Abandoning in the gloaming

An eight until eight day. Full on vegetable garden work with just a few breaks to gulp tea and gird loins for another attack.

I started with a mass watering. The hose is intact now which is a thrill and even reaches as far as the grasses above the pool.

Next I earthed up the tatties, good looking successful crop so far in the lower quadrant. I haven’t bothered to net them. And just hope that they won’t be a tasty delicacy for the wildlife.

Sowed more marigolds – I found an extra seed tray full of fledgling seedlings in the potting shed.

Uprooted the brassica row – a shame because there is good eating there. If I had the time to laboriously pick off the little leaves. And after eight solid months of Kale I’m about ready for a break. Shame there’s nothing else right now. The little lettuces are very little indeed. But I have hopes.

Planted 75 cosmos tall sensation mix plants in a long lovely row along the newly laid weedproof fabric.
Then yet more marigolds in an attempt for more symmetry. They will crowd the Swiss chard that I found were hidden underneath the brassicas. But a bit of competition will have to suffice. And who knows, maybe the scent of marigolds will put Daisy off her annual Swiss Chard devastation session. But I shall net those as they have found to be a wonderful tonic after the deer ate all the lettuce. A bit of fibre in her diet.

Then after a bit of raking and minor weeding. It was down with the last of the neat weedproof fabric and on with the construction.

I have four cloches so under one went a very crowded block of Greyhound cabbage. In another the Purple Sprouting Broccoli (glutton for punishment) another to host the Savoy cabbages and the last the kale (Cavollo Nero again). Hopefully as they will be under their enviromesh I won’t have the cabbage moth butterfly infestations like last year.

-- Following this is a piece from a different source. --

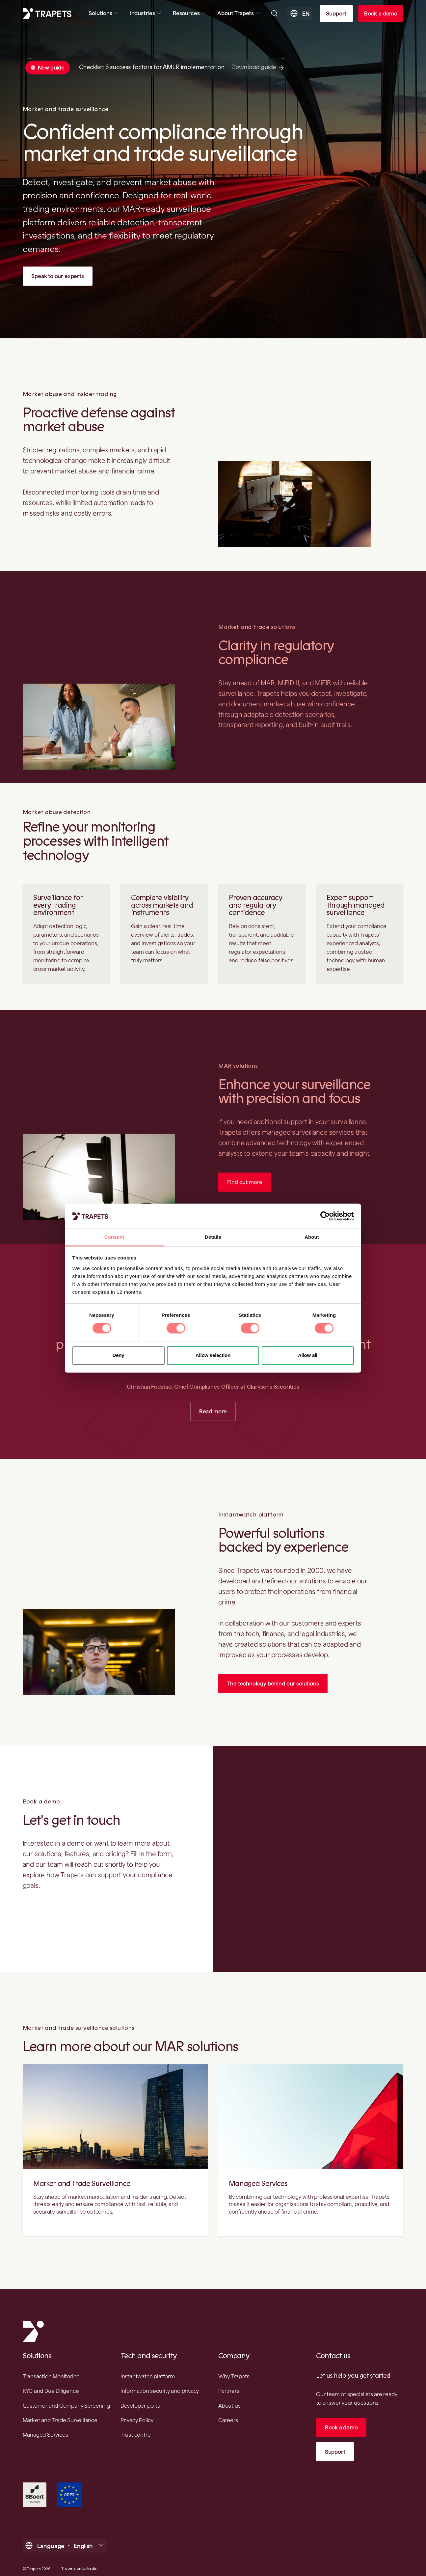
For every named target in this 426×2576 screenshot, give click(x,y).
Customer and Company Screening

To finish – and I felt finished by about 6pm, but soldiered on, I loosely netted the entire broad bean and cosmos section of the potager. There is room for bees to get in and pollinate the beans, but hopefully will deter anything larger. I’ll probably get up tomorrow and find it draped over the blueberry bushes on the far side – with tell tale hoof marks in the bed. But you have to try.

And believe it or not after the marathon day I realise that I need to sow more plants. The beetroot have to go in. More beans – the yard long variety – no idea where they will fit. They may go with the corn. Very south American of me. And there are another hundred or so more cosmos plants.

I abandoned in the gloaming; pausing only to marvel at the horizon. Sadly I don’t think I even looked up today to enjoy the spring. Twas head down and full steam fiddly seedlings ahead.